▶ [Action item]
Exact reproduction is required for all entries.

(Stored data)
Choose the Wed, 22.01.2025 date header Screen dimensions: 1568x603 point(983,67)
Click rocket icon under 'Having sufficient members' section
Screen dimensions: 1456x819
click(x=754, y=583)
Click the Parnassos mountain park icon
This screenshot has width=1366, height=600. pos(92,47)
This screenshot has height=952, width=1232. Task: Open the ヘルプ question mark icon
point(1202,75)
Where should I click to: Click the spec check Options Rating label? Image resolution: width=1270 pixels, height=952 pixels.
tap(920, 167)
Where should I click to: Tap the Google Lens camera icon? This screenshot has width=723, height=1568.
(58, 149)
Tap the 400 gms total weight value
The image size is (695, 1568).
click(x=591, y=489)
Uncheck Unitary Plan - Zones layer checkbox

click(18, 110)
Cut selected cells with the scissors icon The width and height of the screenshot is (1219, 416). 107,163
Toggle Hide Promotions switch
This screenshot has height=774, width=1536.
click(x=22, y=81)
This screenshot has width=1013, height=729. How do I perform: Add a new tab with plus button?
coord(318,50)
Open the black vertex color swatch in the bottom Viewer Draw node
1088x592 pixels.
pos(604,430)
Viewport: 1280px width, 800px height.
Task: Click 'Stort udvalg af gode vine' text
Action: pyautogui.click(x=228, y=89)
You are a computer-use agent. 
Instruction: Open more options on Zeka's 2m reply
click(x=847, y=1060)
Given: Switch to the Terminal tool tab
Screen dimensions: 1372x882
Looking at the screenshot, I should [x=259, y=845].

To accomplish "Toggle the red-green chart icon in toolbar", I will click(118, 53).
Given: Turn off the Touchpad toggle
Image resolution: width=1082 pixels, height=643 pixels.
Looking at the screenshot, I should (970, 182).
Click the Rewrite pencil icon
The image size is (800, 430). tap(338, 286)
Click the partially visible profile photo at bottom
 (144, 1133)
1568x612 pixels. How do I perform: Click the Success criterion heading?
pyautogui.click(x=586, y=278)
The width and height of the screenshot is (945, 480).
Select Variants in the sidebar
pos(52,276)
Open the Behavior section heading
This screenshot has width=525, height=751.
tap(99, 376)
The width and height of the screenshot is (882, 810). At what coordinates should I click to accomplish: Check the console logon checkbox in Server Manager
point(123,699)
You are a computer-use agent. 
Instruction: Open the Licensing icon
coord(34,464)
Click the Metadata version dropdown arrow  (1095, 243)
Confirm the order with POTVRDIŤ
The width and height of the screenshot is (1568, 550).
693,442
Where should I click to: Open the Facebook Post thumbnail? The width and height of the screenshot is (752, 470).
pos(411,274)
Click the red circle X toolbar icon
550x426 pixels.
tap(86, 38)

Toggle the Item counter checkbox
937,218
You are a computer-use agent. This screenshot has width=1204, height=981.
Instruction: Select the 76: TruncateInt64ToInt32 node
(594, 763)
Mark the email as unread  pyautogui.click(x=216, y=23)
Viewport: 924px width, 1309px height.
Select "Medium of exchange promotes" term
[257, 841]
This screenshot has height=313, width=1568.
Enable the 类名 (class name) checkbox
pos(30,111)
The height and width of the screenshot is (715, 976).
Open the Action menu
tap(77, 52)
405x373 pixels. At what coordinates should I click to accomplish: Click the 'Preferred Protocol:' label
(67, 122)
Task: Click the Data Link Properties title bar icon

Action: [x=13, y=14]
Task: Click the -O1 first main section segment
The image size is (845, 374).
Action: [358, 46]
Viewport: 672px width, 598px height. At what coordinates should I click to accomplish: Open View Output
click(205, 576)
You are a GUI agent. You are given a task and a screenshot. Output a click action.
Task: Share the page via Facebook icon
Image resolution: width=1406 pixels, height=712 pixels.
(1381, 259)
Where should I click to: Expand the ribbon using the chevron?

▶ [Answer space]
Choose the Wed, 22.01.2025 date header Screen dimensions: 1568x603 point(983,67)
Click rocket icon under 'Having sufficient members' section
Screen dimensions: 1456x819
click(x=754, y=583)
Click the Parnassos mountain park icon
This screenshot has width=1366, height=600. pos(92,47)
This screenshot has height=952, width=1232. Task: Open the ヘルプ question mark icon
point(1202,75)
Where should I click to: Click the spec check Options Rating label? Image resolution: width=1270 pixels, height=952 pixels.
tap(920, 167)
Where should I click to: Tap the Google Lens camera icon? This screenshot has width=723, height=1568.
(58, 149)
Tap the 400 gms total weight value
The image size is (695, 1568).
click(x=591, y=489)
Uncheck Unitary Plan - Zones layer checkbox

click(18, 110)
Cut selected cells with the scissors icon The width and height of the screenshot is (1219, 416). 107,163
Toggle Hide Promotions switch
This screenshot has height=774, width=1536.
click(x=22, y=81)
This screenshot has width=1013, height=729. How do I perform: Add a new tab with plus button?
coord(318,50)
Open the black vertex color swatch in the bottom Viewer Draw node
1088x592 pixels.
pos(604,430)
Viewport: 1280px width, 800px height.
Task: Click 'Stort udvalg af gode vine' text
Action: pyautogui.click(x=228, y=89)
You are a computer-use agent. 
Instruction: Open more options on Zeka's 2m reply
click(x=847, y=1060)
Given: Switch to the Terminal tool tab
Screen dimensions: 1372x882
Looking at the screenshot, I should [x=259, y=845].

To accomplish "Toggle the red-green chart icon in toolbar", I will click(118, 53).
Given: Turn off the Touchpad toggle
Image resolution: width=1082 pixels, height=643 pixels.
Looking at the screenshot, I should (970, 182).
Click the Rewrite pencil icon
The image size is (800, 430). tap(338, 286)
Click the partially visible profile photo at bottom
 (144, 1133)
1568x612 pixels. How do I perform: Click the Success criterion heading?
pyautogui.click(x=586, y=278)
The width and height of the screenshot is (945, 480).
Select Variants in the sidebar
pos(52,276)
Open the Behavior section heading
This screenshot has width=525, height=751.
tap(99, 376)
The width and height of the screenshot is (882, 810). At what coordinates should I click to accomplish: Check the console logon checkbox in Server Manager
point(123,699)
You are a computer-use agent. 
Instruction: Open the Licensing icon
coord(34,464)
Click the Metadata version dropdown arrow  (1095, 243)
Confirm the order with POTVRDIŤ
The width and height of the screenshot is (1568, 550).
693,442
Where should I click to: Open the Facebook Post thumbnail? The width and height of the screenshot is (752, 470).
pos(411,274)
Click the red circle X toolbar icon
550x426 pixels.
tap(86, 38)

Toggle the Item counter checkbox
937,218
You are a computer-use agent. This screenshot has width=1204, height=981.
Instruction: Select the 76: TruncateInt64ToInt32 node
(594, 763)
Mark the email as unread  pyautogui.click(x=216, y=23)
Viewport: 924px width, 1309px height.
Select "Medium of exchange promotes" term
[257, 841]
This screenshot has height=313, width=1568.
Enable the 类名 (class name) checkbox
pos(30,111)
The height and width of the screenshot is (715, 976).
Open the Action menu
tap(77, 52)
405x373 pixels. At what coordinates should I click to accomplish: Click the 'Preferred Protocol:' label
(67, 122)
Task: Click the Data Link Properties title bar icon

Action: [x=13, y=14]
Task: Click the -O1 first main section segment
The image size is (845, 374).
Action: [358, 46]
Viewport: 672px width, 598px height. At what coordinates should I click to accomplish: Open View Output
click(205, 576)
You are a GUI agent. You are given a task and a screenshot. Output a click action.
Task: Share the page via Facebook icon
Image resolution: width=1406 pixels, height=712 pixels.
(1381, 259)
Where should I click to: Expand the ribbon using the chevron?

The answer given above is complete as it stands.